In the English case of Williams v. Bayley, 1 L.R. (H.L.) 200, decided by the House-of-Lords, the case decided by Chancellor COOPER, 5 Lea, 232, and the Rhode Island case of Foley v. Greene, quoted from by Judge PHILIPS, there was no evidence of any direct threat of criminal prosecution. In the House-of-Lords case and the case decided by Judge COOPER, the son had forged the name of the father, as indorser on certain notes to the bank, as in this case. The father was appealed to by the banks to give his note and mortgage to make good the forgery. No direct threat to prosecute the son was made by the banks nor by the employer, in the Rhode Island case, who appealed to his mother to make good her son's embezzlement. But in each case, the parents knew that their son had committed a felony and would be exposed to a criminal prosecution with a moral certainty of conviction unless they complied with the demand made upon them.
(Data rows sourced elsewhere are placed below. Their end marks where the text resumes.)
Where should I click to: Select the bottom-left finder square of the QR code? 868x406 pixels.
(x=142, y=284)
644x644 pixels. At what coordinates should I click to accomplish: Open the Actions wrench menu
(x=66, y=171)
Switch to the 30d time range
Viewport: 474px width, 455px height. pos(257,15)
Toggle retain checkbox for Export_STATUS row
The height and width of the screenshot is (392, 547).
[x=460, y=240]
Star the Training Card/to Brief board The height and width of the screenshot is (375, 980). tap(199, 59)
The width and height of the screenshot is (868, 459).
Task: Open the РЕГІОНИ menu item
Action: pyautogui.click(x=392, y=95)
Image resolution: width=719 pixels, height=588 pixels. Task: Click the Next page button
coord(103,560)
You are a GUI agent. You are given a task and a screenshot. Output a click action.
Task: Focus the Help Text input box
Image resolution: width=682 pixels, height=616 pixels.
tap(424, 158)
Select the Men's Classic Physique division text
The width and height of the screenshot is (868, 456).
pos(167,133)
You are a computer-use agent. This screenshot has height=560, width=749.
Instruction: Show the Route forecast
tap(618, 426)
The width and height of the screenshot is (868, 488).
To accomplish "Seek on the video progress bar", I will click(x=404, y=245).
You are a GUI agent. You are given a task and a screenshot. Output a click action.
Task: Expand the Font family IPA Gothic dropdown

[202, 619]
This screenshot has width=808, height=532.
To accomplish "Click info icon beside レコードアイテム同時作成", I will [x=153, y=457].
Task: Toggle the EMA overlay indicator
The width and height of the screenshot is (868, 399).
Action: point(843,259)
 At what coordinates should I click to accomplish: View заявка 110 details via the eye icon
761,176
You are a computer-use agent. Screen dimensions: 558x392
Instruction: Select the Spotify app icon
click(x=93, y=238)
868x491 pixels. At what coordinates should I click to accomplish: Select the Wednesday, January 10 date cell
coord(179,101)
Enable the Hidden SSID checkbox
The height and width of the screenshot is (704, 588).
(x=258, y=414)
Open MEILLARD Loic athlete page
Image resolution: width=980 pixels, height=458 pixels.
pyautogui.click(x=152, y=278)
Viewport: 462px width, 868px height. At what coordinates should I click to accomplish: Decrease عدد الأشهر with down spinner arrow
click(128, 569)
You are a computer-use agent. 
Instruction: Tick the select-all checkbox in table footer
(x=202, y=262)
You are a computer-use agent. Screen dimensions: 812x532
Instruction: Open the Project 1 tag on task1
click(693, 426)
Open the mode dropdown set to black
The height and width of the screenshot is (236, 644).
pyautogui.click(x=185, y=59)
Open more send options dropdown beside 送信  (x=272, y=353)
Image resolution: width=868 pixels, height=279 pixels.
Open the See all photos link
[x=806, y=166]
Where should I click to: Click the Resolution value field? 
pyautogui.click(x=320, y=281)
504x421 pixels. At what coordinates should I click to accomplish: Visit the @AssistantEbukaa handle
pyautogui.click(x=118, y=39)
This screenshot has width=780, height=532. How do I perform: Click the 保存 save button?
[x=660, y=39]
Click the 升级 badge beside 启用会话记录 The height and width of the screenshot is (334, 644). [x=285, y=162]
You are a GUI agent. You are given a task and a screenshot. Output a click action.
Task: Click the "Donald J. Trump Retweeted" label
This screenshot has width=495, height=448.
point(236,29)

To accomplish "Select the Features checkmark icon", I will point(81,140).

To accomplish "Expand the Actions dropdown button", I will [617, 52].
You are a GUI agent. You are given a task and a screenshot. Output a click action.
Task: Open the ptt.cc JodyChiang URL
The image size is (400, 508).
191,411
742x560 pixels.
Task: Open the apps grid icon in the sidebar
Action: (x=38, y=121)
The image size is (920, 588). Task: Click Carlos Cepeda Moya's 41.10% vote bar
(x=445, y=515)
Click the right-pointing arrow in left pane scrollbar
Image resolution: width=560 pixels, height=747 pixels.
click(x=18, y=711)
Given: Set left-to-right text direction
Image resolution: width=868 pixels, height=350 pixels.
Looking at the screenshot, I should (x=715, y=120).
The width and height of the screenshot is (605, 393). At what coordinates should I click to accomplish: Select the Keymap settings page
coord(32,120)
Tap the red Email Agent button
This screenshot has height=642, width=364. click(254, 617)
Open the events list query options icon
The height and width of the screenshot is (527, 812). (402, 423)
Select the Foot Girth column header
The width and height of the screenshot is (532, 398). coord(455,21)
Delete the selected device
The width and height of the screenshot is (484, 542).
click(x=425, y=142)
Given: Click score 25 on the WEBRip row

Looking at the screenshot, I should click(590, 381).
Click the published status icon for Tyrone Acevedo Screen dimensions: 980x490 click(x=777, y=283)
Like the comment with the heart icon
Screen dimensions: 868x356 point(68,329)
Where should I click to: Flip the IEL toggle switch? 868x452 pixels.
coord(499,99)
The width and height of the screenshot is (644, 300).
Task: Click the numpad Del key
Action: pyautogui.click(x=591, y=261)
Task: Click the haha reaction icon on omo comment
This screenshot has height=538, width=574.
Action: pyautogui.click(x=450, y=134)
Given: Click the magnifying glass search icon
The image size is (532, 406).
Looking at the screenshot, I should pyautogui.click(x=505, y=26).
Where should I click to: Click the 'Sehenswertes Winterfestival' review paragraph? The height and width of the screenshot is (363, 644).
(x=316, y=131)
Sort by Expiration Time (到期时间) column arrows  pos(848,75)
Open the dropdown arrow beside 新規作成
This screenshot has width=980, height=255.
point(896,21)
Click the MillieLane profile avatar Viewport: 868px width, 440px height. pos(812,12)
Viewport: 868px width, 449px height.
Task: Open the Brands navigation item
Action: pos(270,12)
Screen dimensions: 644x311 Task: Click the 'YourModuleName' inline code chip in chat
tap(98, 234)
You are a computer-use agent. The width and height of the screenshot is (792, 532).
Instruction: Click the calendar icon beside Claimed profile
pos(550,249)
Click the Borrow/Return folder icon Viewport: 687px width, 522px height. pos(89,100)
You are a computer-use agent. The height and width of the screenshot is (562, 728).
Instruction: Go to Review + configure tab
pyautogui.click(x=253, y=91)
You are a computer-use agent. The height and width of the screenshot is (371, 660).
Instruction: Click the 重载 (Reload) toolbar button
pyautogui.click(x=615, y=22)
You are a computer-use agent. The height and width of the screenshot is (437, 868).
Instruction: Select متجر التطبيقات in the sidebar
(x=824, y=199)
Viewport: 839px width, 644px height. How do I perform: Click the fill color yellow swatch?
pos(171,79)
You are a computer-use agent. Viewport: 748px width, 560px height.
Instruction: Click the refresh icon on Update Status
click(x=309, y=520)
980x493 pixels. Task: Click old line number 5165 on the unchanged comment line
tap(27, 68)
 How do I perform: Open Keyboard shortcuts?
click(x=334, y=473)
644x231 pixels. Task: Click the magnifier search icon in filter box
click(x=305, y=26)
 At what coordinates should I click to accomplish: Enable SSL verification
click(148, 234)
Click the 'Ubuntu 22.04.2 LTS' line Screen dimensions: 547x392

In each case, the court held the parent was not a free and voluntary agent in making the agreement, but was moved to do so by fear of such exposure, prosecution and conviction by the pressure of the circumstances and what was said and done, although no direct threat was made to prosecute the son.
So, in this case, we hold, the threats, facts and circumstances, including the hasty and precipitate action required of defendants by the plaintiff, independent of the direct allegation in the latter part of the answer, that plaintiff threatened to itself prosecute George Begley, Jr., for the crime of forgery, were well calculated to expose said forgery, with a moral certainty of his criminal prosecution and conviction therefor, and to destroy the free agency of the defendants and make out a good defense of duress herein.
V. The fact that plaintiff had a right to prosecute said George Begley, Jr., criminally, to sue him for damages or for recovery of the money loaned him, based upon said forgery, or to sue on all said notes by attachment, Notes Forged by Son: charging him with a felony in the Right to Sue Him. affidavit, does not prevent plaintiff's threat of instituting such action or actions from operating as duress upon the defendants. They were only the more humiliated and intimidated because he was guilty and they knew it, and could be compelled to testify in all criminal as well as civil suits which might be brought against him, and thus forced to become the instrument of his and their own and their family's punishment, humiliation and suffering. This is one of the peculiarly powerful circumstances in this case which makes for duress. The case of Davis v. Luster, 64 Mo. 43, holding that there is no duress in such cases, if the relative charged with crime is guilty, was expressly overruled on that point by Hensinger v. Dyer, 147 Mo. 219. See also Section 325 of 13 Corpus Juris, above quoted.
VI. It is also contended that the answer is insufficient because it does not expressly allege that defendants' will was overcome by anything except the threat to bring the civil suit based upon the forgery and upon the non-due forged Pleading notes. As such threats carried with them the terror of Coercion. exposure and criminal prosecution of the son by the State, we have held they in themselves were sufficient to constitute duress. Besides, as the substantive facts are stated from which duress may arise, the pleading is good without expressly alleging the defendants' will was overcome. [Turley v. Edwards, 18 Mo. App. 689-90.]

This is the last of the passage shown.